Source passage =>
---

There's one simple reason why the Washington press corps have drifted even further right. As Ben Bradlee, executive editor of The Washington Post at the time of Watergate, put it in an informal press seminar a few years ago, "Reporters are more conservative than the previous generation. And I think there is a good reason for that. They get paid a hell of a lot better. It's hard to be a conservative on $75 a week, but $75,000 (a year), and you begin to think of the kids and the bank account and the IRA."

In the spring of this year, the indubitably liberal outfit known as FAIR, (Fairness and Accuracy in Reporting) commissioned David Croteau of the department of sociology and anthropology at Virginia Commonwealth University to do a survey of the political outlook of the Washington press corps. Croteau sent a bunch of questions to 444 Washington journalists from mainstream news organizations in the Washington area and got back 141 responses, from nine bureau chiefs, 27 editors and producers, and 105 reporters.

The respondents were mostly men, mostly white, mostly college-educated and mostly well off: In this era of the working spouse, 43 percent had household incomes between $50,000 and $99,000, 21 percent between $100,000 and $149,000, 17 percent between $150,000 and $199,000, and 14 percent had household incomes above $200,000.

On the evidence of Croteau's sample, Washington journalists are an immensely self-satisfied lot (which accounts for the fact that, in my observation, they drink less than their British counterparts, pickled in alcohol as a salve against low self-esteem). No fewer than 76 percent of them reckon their own news organizations provide "excellent" or "good" coverage, in terms of giving the public reliable information on which to base important decisions.

---

Stored data =>
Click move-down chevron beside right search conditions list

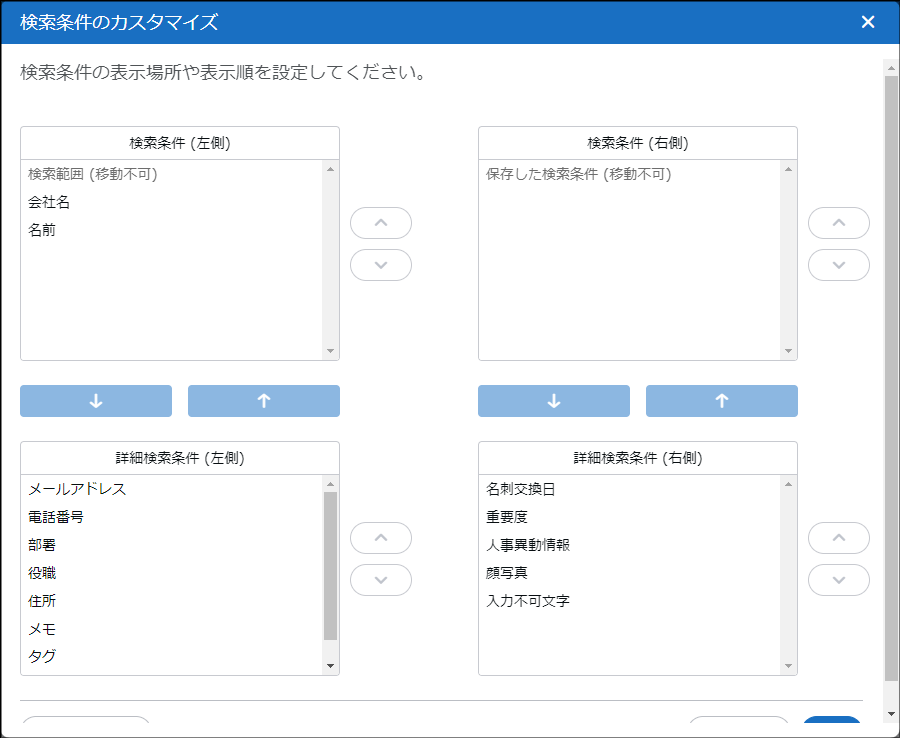tap(838, 265)
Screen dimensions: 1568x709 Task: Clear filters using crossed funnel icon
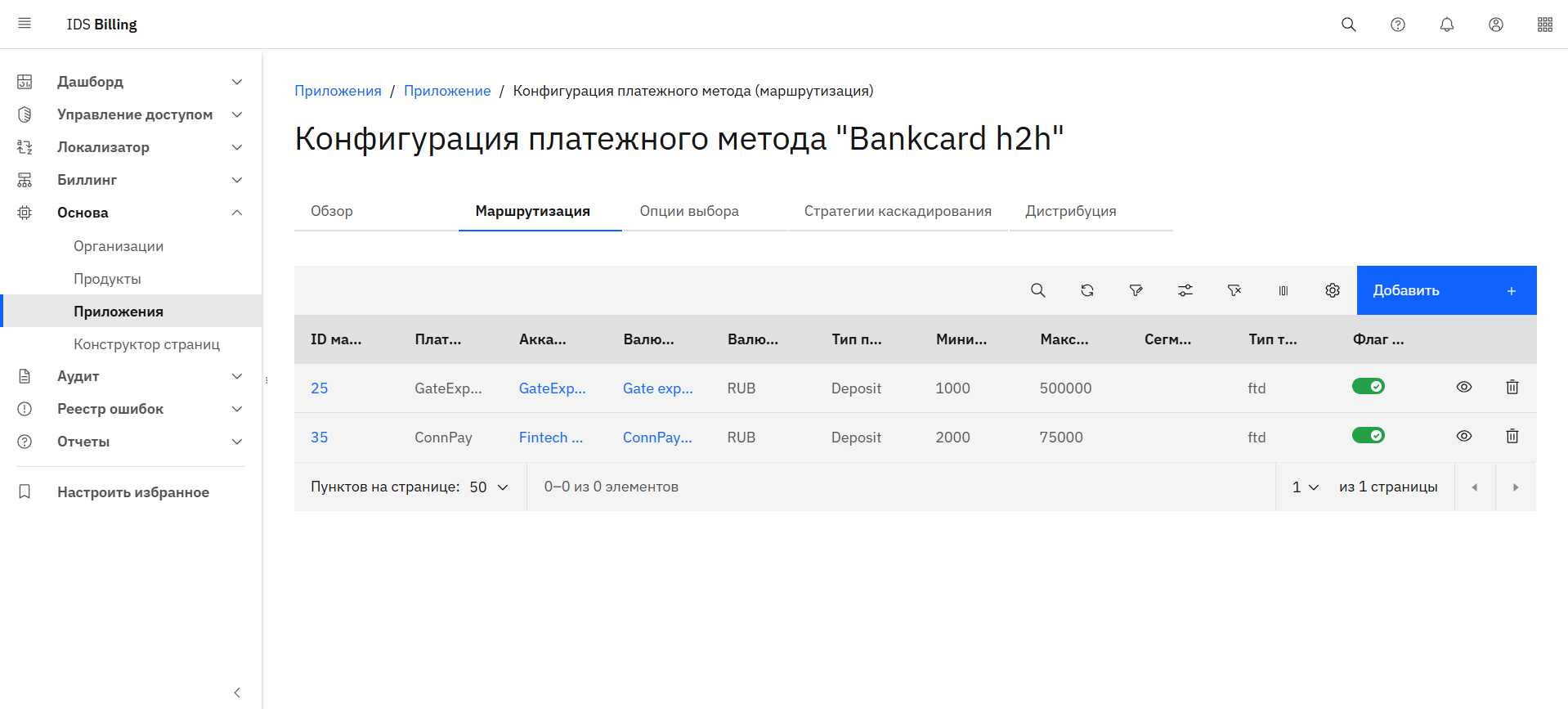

---

Questions to answer =>
[1] According to the passage about the Washington press corps, how many responses came back from the journalists surveyed?
[2] Rewrite the passage about the Washington press corps, starting with "In the spring" and going on through "incomes above $200,000.", with "respondents" changed to "participants".
[3] Carry on the passage about the Washington press corps from the point where it stops.

Results for the exercise =>
[1] 141

[2]
In the spring of this year, the indubitably liberal outfit known as FAIR, (Fairness and Accuracy in Reporting) commissioned David Croteau of the department of sociology and anthropology at Virginia Commonwealth University to do a survey of the political outlook of the Washington press corps. Croteau sent a bunch of questions to 444 Washington journalists from mainstream news organizations in the Washington area and got back 141 responses, from nine bureau chiefs, 27 editors and producers, and 105 reporters.

The participants were mostly men, mostly white, mostly college-educated and mostly well off: In this era of the working spouse, 43 percent had household incomes between $50,000 and $99,000, 21 percent between $100,000 and $149,000, 17 percent between $150,000 and $199,000, and 14 percent had household incomes above $200,000.

[3]
The journalists also proved sadly predictable in terms of what sort of sources they use. On economic issues, just over half the sample nearly always reaches for the phone to talk to someone in the government; 31 percent nearly always talks to someone in the corporate sector. Only 5 percent phones someone in the labor movement, presumably the same 5 percent that cares to phone a "consumer advocate" like Ralph Nader.

The well-paid Washington journalists reckon by an exuberant majority that the economy is either "excellent" (34 percent) or "good" (58 percent). A Gallup poll in March of this year showed a higher slice of the public reckoning the economy to be "only fair" (27 percent), as against 4 percent of the journalists making this cautious judgment.

The public are way to the left of the press on the need to protect Medicare and Social Security against major cuts. For 59 percent of the ordinary folk, this is among the top priorities; among the Washington press corps, impatient with entitlements, only 39 percent see such protection of Social Security and Medicare as a very big deal.

The citizenry is similarly way to the left of the journalistic elite on health insurance and the issue of corporate power. No less than 77 percent of the huddled masses agree with the statement "Too much power is concentrated in the hands of a few large companies." Only 57 percent of the journalists are able to summon up this basic populist response, which has been the core belief of muckrakers since the days of Ida Tarbell and Lincoln Steffens.

The clearest example of how the Washington media are to the right of the public opinion comes, as once more one might have guessed, on the issue of trade. The journalistic elites have always been rabid free traders, and in Croteau's sample, 65 percent of them think the North American Free Trade Agreement has had a positive impact on the United States. Of the citizenry at large, only 32 percent take this view, with 42 percent (as against a mere 8 percent of the press corps) thinking NAFTA has most definitely been a bad thing.

Croteau attaches more importance to the semi-mystical category of "centrist" than he should. As with "agnostic," the word's only use is one of evasion. Many of the Washington press corps probably voted for Bill Clinton. That's no contradiction, since Bill is a sedate, right-wing worshipper at the corporate altar, just like the people covering him.